O professor conta que o Brasil teve sempre uma direita meio “aguada” que se definia mais em contraposição à esquerda, que sempre teve orgulho de se definir como esquerda. Bolsonaro mudou isso:

— O que seria de se esperar? Que ele organizasse esse campo político. A história não foi bem essa. Bolsonaro saiu do PSL, o partido se desagregou, seus filhos já mudaram de legenda, ele tentou fazer a Aliança, que é o maior fracasso da história da formação de partidos no Brasil, e nesta eleição suas forças estão dispersas.

Eleição municipal normalmente é menos polarizada em termos ideológicos, mas isso não resume o que está acontecendo. Bolsonaro disse que não se envolveria. Nos últimos dias fez fortes movimentos em direção aos candidatos que apoia em São Paulo e Rio:

— Ele fez esses movimentos agora, os filhos operam de forma subterrânea, mas a sua derrota é em relação ao que poderia ter sido. Ele poderia ter mantido a unidade do seu grupo e organizado o campo político que ele representa.

Jairo Nicolau acha que ele fez tudo ao contrário do que se esperaria que fizesse. Perdeu os poucos operadores políticos que teve, brigou com aliados, desagregou o partido que ele havia transformado de legenda pequena na maior bancada na Câmara. E foi se isolando:

— Se ele perder no Rio, onde apoia Marcelo Crivela, isso terá um sabor especialmente amargo para ele, porque o Rio é o reduto eleitoral dele e da família. Se perder em São Paulo, também.

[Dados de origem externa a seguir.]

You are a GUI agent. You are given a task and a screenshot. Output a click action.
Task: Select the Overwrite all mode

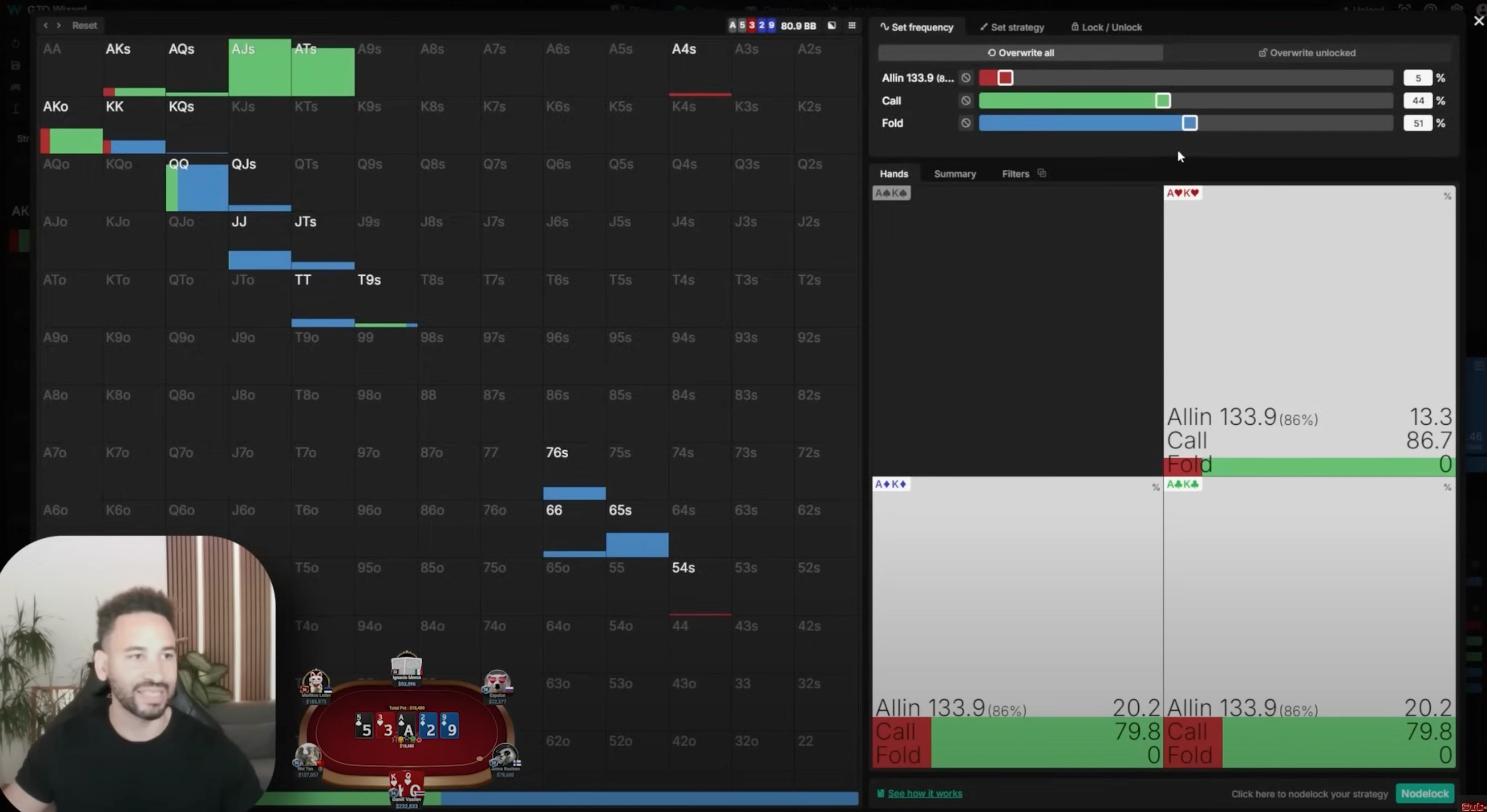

Outro fato marcante das eleições, até o momento, é o desempenho de Manuela D’Ávila, do PCdoB, em Porto Alegre, na frente das pesquisas, e Guilherme Boulos, do PSOL, em São Paulo, que está em terceiro em intenção de voto e tem ganhado posições nas últimas sondagens. Em Belo Horizonte, está se confirmando uma vitória no primeiro turno do prefeito Alexandre Kalil, eleito em 2016 por um partido pequeno e hoje está no PSD:

— Kalil foi bem avaliado por sua gestão contra a pandemia. Se for confirmado, como tudo leva a crer, será outro não bolsonarista numa cidade-chave.
Sobre 2022, Jairo Nicolau diz que será outra eleição:

— Ele está se reposicionando no sistema político em outro lugar. Está virando o líder popular do centrão. Isso é outro mundo, outra eleição, outra lógica. O eleitor dele raiz pode não ter opção, mas em 2022 será uma eleição plebiscitária em que ele vai defender o governo.

No livro, lançado pela Zahar, Nicolau faz uma minuciosa análise dos dados para entender 2018. E destaca vários fatos. Em geral, presidentes são eleitos pelo apoio semelhante entre homens e mulheres. Bolsonaro foi eleito principalmente por homens. Houve uma diferença de quase 10 pontos percentuais a menos entre as mulheres. Ele foi o favorito em todos os níveis de escolaridade, exceto no Nordeste. Recebeu 70% dos votos evangélicos, o maior percentual que já houve nesse grupo. Diz que o sucesso de Bolsonaro em 2018 se deve à expressiva votação nos três maiores colégios eleitorais. Minas, ele acha que foi o maior destaque estadual, porque o PT ganhou no estado oito turnos seguidos de eleições presidenciais. Em São Paulo, teve mais votos do que os candidatos paulistas em outras eleições, e no Rio foi o primeiro candidato de direita a vencer desde 1994. Com dados assim o autor concluiu ser Bolsonaro o maior fenômeno eleitoral da história. E por isso avalia que Bolsonaro já é o grande derrotado das eleições municipais de 2020.